# Messed with the lemon and got the whole meringue



## tellner (Mar 20, 2007)

http://www.local6.com/problemsolvers/11296472/detail.html

A Florida man was woken by a burglar in his bedroom. He opens a can of whoop-*** and hogties the intruder, then finds out it's a seventeen year old girl. A bored, stupid and damned lucky to be alive seventeen year old girl.
_
Addendum: The first person who says "I'd hit it!" gets kicked in the nadgers. Many, many times..._


----------



## Shuto (Mar 20, 2007)

I'd hit it?  Very clever.


----------



## Bob Hubbard (Mar 20, 2007)

She needs a different hobby.


----------



## tellner (Mar 20, 2007)

Shuto said:


> I'd hit it?  Very clever.



This is the Internet. If it weren't pre-empted someone would have made that old lame joke


----------



## Shaderon (Mar 20, 2007)

Silly silly girl!   


*Hards stares at the guys for the mere insinuation of the joke*


----------



## searcher (Mar 20, 2007)

Bob Hubbard said:


> She needs a different hobby.


 

Agreed.   Somebody get this girl a lawnmower to push.


----------



## Shuto (Mar 20, 2007)

It may be old an lame to you tellner, but it's young and clever to me.  I guess I haven't been hanging out around here long enough... or maybe it's just that I've led a sheltered existence.


----------



## KempoGuy06 (Mar 20, 2007)

Thats funny

B


----------



## blackxpress (Mar 20, 2007)

Bored.  Yeah, right.  Meth addicted is more likely.


----------



## MJS (Mar 20, 2007)

Good for the homeowner.  Hopefully she'll learn her lesson, but something tells me that she'll be a repeat offender.

Mike


----------



## theletch1 (Mar 20, 2007)

Well, someone should hit it...with a leather strap many, many times.  Home invasion is VERY serious stuff.  She is extremely lucky not to have gotten a baseball bat to the head or worse.  Geesh!


----------



## tellner (Mar 20, 2007)

Considering that it's Florida she's lucky she didn't get shot.


----------



## green meanie (Mar 20, 2007)

searcher said:


> Agreed. Somebody get this girl a lawnmower to push.


 
Lol. Good call.


----------



## Jonathan (Mar 22, 2007)

MJS said:


> Good for the homeowner. Hopefully she'll learn her lesson, but something tells me that she'll be a repeat offender.
> 
> Mike


 
... just not at that particular house.


----------



## Bigshadow (Mar 22, 2007)

MJS said:


> Good for the homeowner.  Hopefully she'll learn her lesson, but something tells me that she'll be a repeat offender.
> 
> Mike



I would wager the only lesson she learned is that she must try harder to not get her nose broken! 

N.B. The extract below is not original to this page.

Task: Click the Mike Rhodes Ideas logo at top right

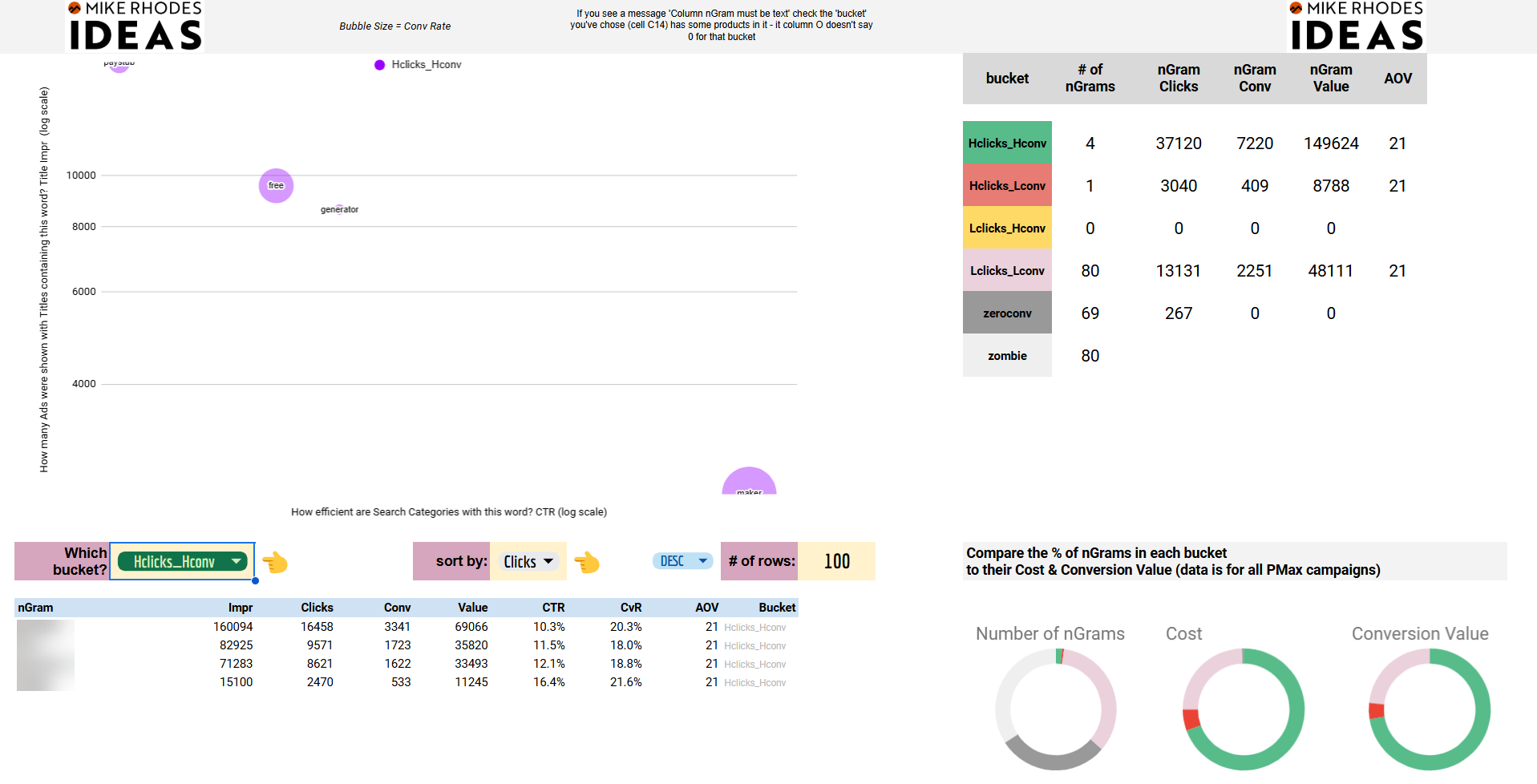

She is damn lucky she didn't get shot full of holes.   In my house it would have been very likely she would get a double tap.


----------



## theletch1 (Mar 22, 2007)

Bigshadow said:


> I would wager the only lesson she learned is that she must try harder to not get her nose broken!
> 
> She is damn lucky she didn't get shot full of holes. In my house it would have been very likely she would get a double tap.

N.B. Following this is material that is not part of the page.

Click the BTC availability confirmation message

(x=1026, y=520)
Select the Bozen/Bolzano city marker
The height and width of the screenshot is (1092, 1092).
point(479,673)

Didn't your state just get rid of the "Duty to retreat" law and replace it with a "right to defend" law?  That, IMHO, is something every state needs to do.  Had she done this in a lot of places she'd be suing for assault and maybe even attempting to say that the guy that hogtied her was a sexual predator for the whole "bondage" thing.


----------



## Jade Tigress (Mar 22, 2007)

She's very lucky she wasn't killed and if you didn't tell me it was a girl I wouldn't have known. Let's hope she learned a lesson from this. I won't hold my breath though.


----------



## Lisa (Mar 22, 2007)

Someone needs to teach her to pick up a book and read when she gets bored.  Great way to expand your volcabulary, strengthen your mind and I have yet to hear of one incident of a book causing a broken nose.


----------



## Bigshadow (Mar 22, 2007)

theletch1 said:


> Didn't your state just get rid of the "Duty to retreat" law and replace it with a "right to defend" law?  That, IMHO, is something every state needs to do.  Had she done this in a lot of places she'd be suing for assault and maybe even attempting to say that the guy that hogtied her was a sexual predator for the whole "bondage" thing.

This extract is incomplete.